Merman Storm returns
Merman Storm, aka Bart Hibbs, was spotted in Bradenton Beach on Friday. - Joe Hendricks | Sun

BRADENTON BEACH – The mythical merman has returned to Bradenton Beach.

Last year, the mysterious male mermaid was photographed near the BeachHouse restaurant, and his picture ran in The Sun, but it was not known who he was or where he came from.

On Friday, July 20, the merman contacted The Sun and shared his tale. Merman Storm, aka Bart Hibbs, is an aeronautical engineer from California who vacations in Bradenton Beach with his non-mermaid wife.

“I swam all the way here. If you hide under the ships, they can’t see you when you swim through the Panama Canal,” he joked.

Hibbs enjoys Florida’s thunderstorms and sunsets.

“That’s why Storm is my merman name,” he said.

His appearances here are often at sunset, when he hopes to see the optical phenomenon known as the green flash.

“I’ve been doing this for about three years now. I got into it when I saw a Mertailor video on TV,” Hibbs said.

Mertailor is the Crystal River-based company that makes tails for adults and kids.
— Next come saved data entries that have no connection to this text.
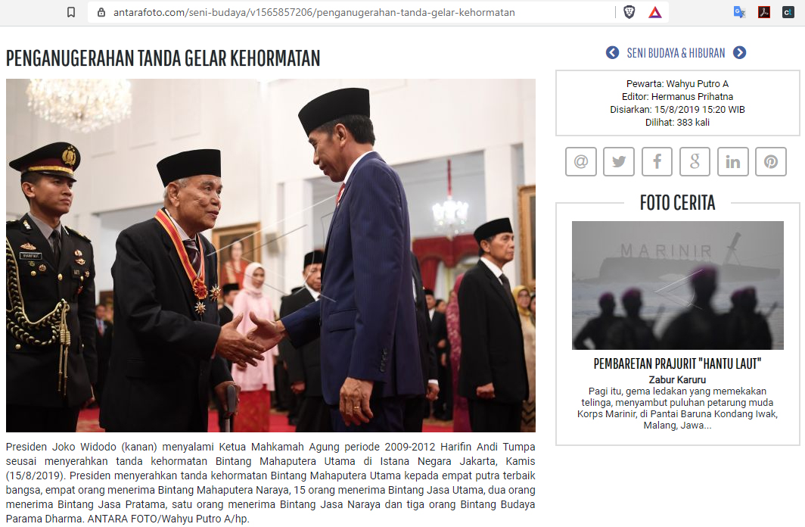Image resolution: width=805 pixels, height=527 pixels.
Task: Click the main Joko Widodo handshake photo
Action: coord(271,255)
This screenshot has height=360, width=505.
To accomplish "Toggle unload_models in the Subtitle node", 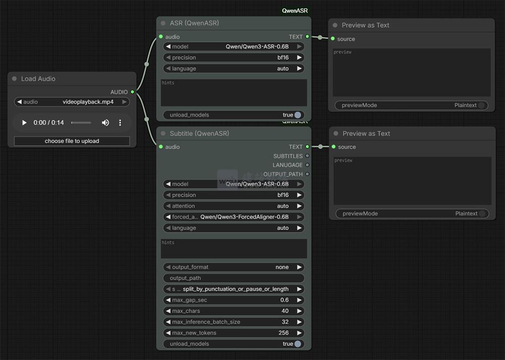I will point(297,344).
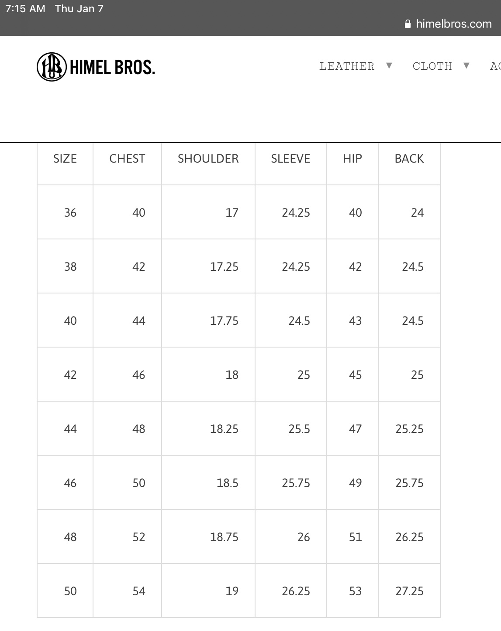Select the SIZE column header

coord(65,158)
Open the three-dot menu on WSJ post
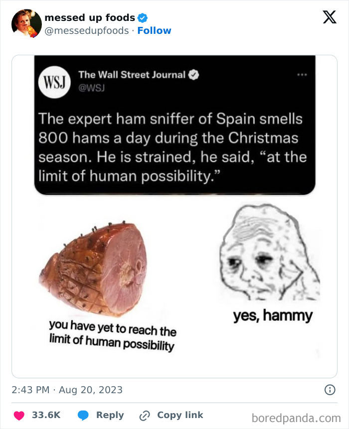The width and height of the screenshot is (349, 429). pos(302,75)
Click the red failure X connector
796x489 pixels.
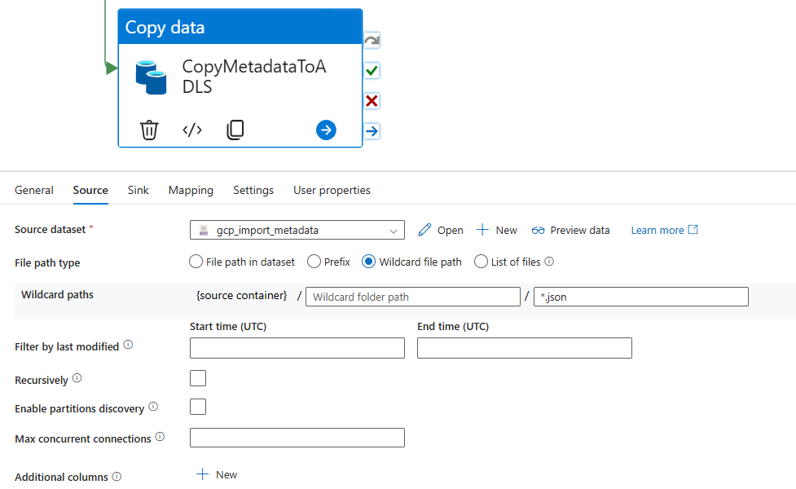[372, 101]
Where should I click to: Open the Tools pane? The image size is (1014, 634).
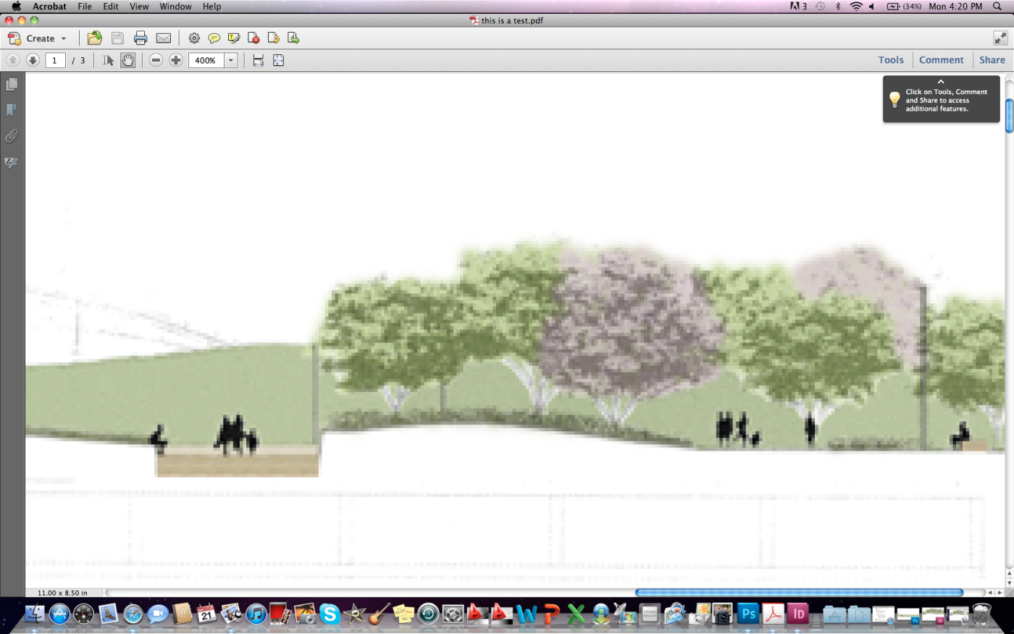[890, 60]
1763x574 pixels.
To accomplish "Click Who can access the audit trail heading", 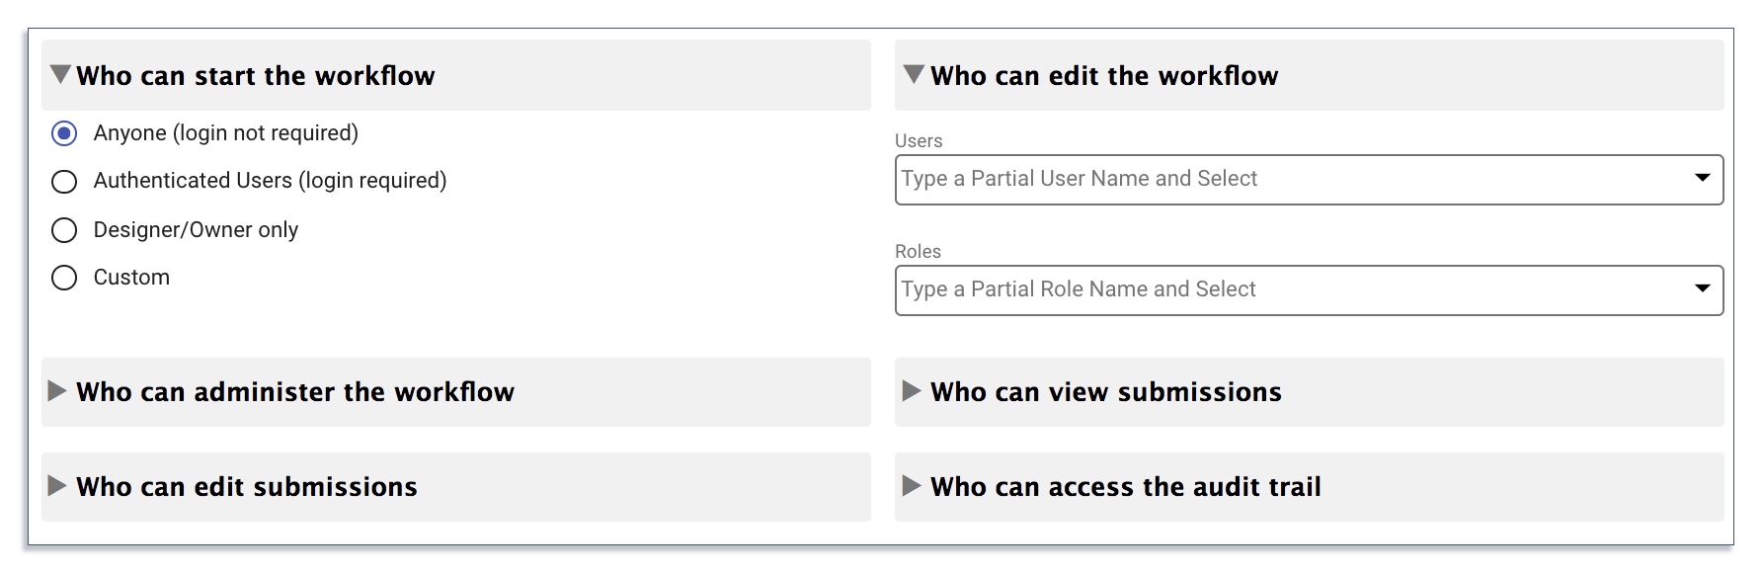I will (1126, 487).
The list of clients at includes Lady Gaga, Disney and the world-famous mermaids of Weeki Wachee Springs State Park.

Hibbs recently bought a new silicone tail from Mertailor for $1,200. He said more expensive tails start at $3,000 and go as high as $10,000 to $20,000.

Becoming merman

“I graduated from Caltech, and I’m interested in flow dynamics. The company I work for, AeroVironment, was founded by Paul MacCready, the father of human-powered flight. I used to talk to him about human-powered things that move through the air and water. I also like to build things like models and pedal-powered boats, and I’m interested in fantasy and science fiction, so those four things converged on me being a merman,” Hibbs explained.

Hibbs was asked about the reactions he gets as a merman.
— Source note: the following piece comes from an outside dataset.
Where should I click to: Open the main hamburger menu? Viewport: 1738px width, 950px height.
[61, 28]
“A lot of people just ignore the whole thing, they don’t know what to do with it. A lot of kids ask me if I’m a real merman. I say of course I am. Adults normally want to know if they can take a picture of me and where I got the tail.”

His wife has never donned a mermaid’s tail.

“She’s afraid she’ll drown,” Hibbs said.

“I’m not all that great of a swimmer to tell the truth, but it turns out the monofin built into the tails is really powerful when you’re out there swimming around. The silicone tail you’ll see today has a monofin designed mainly for looks. I have a feeling it doesn’t have much propulsion, which is why I’m not going into the choppy water for my first swim in it,” Hibbs said.

In California, Storm sometimes swims at Harbor Cove Beach in Ventura.

“It’s behind the breakwaters and the waves are minor. Then there’s the local community pool. A few days before coming here we had a gathering called ‘Tails and Scales’ at a pool in Southern California – and by the way, many community pools don’t allow tail swimming,” Hibbs said.

“I do it because I enjoy it. If anyone wants to know why a straight, married man would put on a tail and go swimming, the answer is the majority of people who do it are women,” Hibbs said of a hobby that results in time spent with mermaids.

“However, we do have a problem with a group of people known as ‘merverts.’ As soon as you put on one of these tails, some people think you are public property. The only time I’ve been subjected to sexual harassment was when I was wearing the tail. It’s not fun and it really makes you understand what women have to put up with.”

On the beach

Merman Storm was on the beach at the end of Bridge Street Friday evening. Using coconut oil for lubrication, it took him about 10 minutes to squeeze into the tight silicone tail that includes internal ankle straps. Another challenge is covering the short distance between the dry sand and the water.

“You can’t walk, but one way to get there is crab walking: you lift yourself up, support your weight on your heels and arms and move your butt forward as you inch your way to the water,” Hibbs said.

Hibbs received some curious looks when putting on his tail, but once he transformed into Mermaid Storm several women approached him and took his picture – and Staci Santiago, from Kentucky, jokingly straddled him as he laid in the surf.